相关正则表达式：https://regex101.com/r/Ac3L5n/1

In [None]:
import json

regex = r"ld\+json\">(.*?)</script>"
jsonld = re.findall(regex,response.text, re.MULTILINE | re.DOTALL)[0]

movie = json.loads(jsonld)
movie['name']

In [None]:
# 编剧
[x['name'] for x in movie['author']]

In [None]:
# 演员
[x['name'] for x in movie['actor']]

In [None]:
# 评分
float(movie['aggregateRating']['ratingValue'])

## 通过BeautifulSoup提取

BeautifulSoup提供了解析XML、HTML的各种方法，并且提供了选择器可以更快的定位到需要的元素。
CSS selector可以通过浏览器直接得到

In [None]:
from bs4 import BeautifulSoup
soup = BeautifulSoup(response.content, 'html.parser')
[x.text for x in soup.select("#info > span.actor > span.attrs > a")]

# 小练习
修改下面的代码，使之能够读取到该电影的影评信息：https://movie.douban.com/subject/11026735/comments

In [None]:
url = "填入正确的url"
response = requests.get(url, headers=headers)
response.content[0:500]

Tips: 获取评论 Copy selector得到CSS表达式
`#comments > div:nth-child(1) > div.comment > p > span`
注意这里有一个`div:nth-child(1)`，指的是第一个div元素，如果要遍历所有的，需要删除`:nth-child(1)`

![](./resources/douban-practice-tip-1.png)


In [None]:
soup = BeautifulSoup(response.content, 'html.parser')
[x.text for x in soup.select("填入正确的css selector")]

In [None]:
[x.text for x in soup.select("#comments > div > div.comment > h3 > span.comment-info > a")]

找到下一页的链接并进行遍历

In [None]:
baseurl = "https://movie.douban.com/subject/11026735/comments"
nextpage_url = ""
while True:
    response = requests.get(baseurl + nextpage_url, headers=headers)
    soup = BeautifulSoup(response.content, 'html.parser')
    nextpage = soup.select("#paginator > a.next")
    content = [x.text for x in soup.select("#comments > div > div.comment > p > span")]
    print("这一页所有的评论", content)
    
    if len(nextpage) == 0:
        break
        
    nextpage_url = nextpage[0]['href']
    print("正在获取", nextpage_url)
    if nextpage_url is None:
        break

题目设置 A. 按文档摘录的说法，要遍历所有评论，应从CSS表达式中删掉哪一部分？
这些记录与上面的文档摘录毫无关联。

所给记录.
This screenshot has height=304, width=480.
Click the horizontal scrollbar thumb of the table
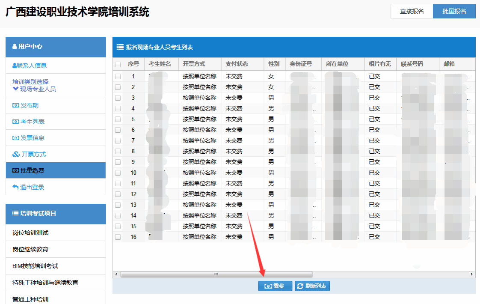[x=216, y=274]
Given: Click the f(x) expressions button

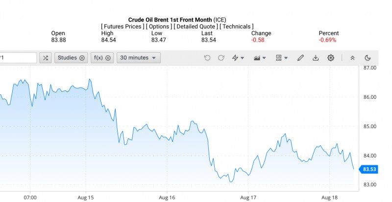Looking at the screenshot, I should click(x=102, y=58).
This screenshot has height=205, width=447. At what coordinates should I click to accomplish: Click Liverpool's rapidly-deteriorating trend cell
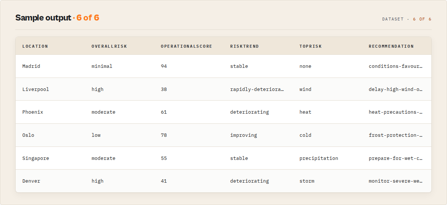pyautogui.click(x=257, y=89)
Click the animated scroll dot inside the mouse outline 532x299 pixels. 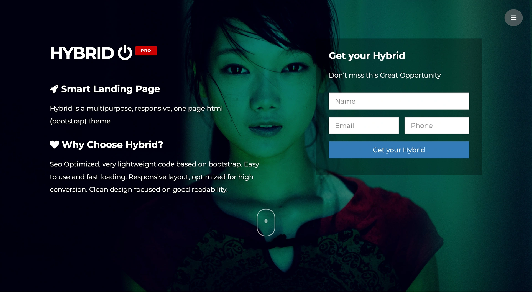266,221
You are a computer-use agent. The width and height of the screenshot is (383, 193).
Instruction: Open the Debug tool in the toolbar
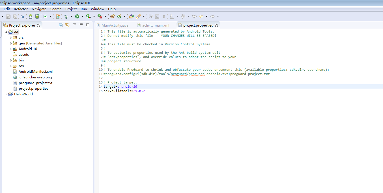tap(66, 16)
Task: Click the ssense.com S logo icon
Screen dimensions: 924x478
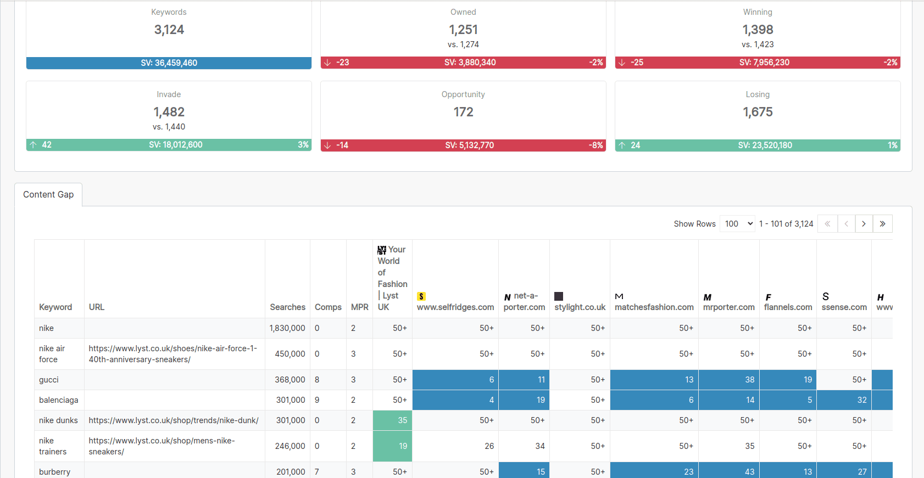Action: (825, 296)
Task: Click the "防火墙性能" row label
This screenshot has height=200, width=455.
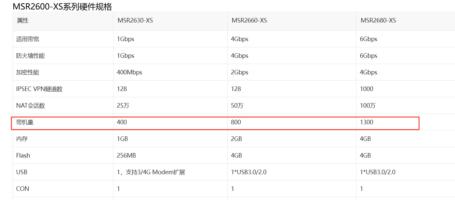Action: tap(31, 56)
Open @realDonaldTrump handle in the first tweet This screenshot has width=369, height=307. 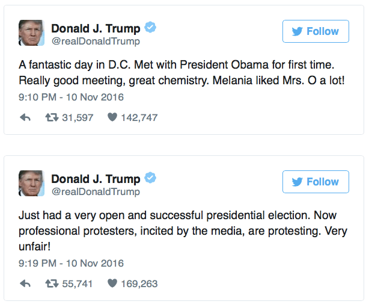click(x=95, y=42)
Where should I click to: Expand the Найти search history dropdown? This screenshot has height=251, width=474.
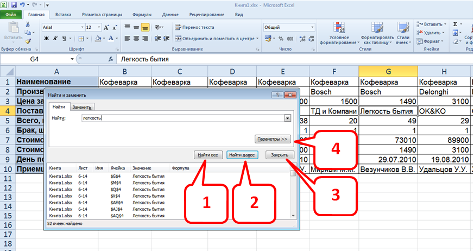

题目设置 B. 把记录从开头一直到含有“Looking at the”的那一行（含该行）重新写出，将其中的“scrollbar”改称“scroll bar”，其余内容保持不变，答案中不要放图片。

练习结果 A. `:nth-child(1)`

练习结果 B.
This screenshot has height=304, width=480.
Click the horizontal scroll bar thumb of the table
[x=216, y=274]
Given: Click the f(x) expressions button

Looking at the screenshot, I should click(x=102, y=58).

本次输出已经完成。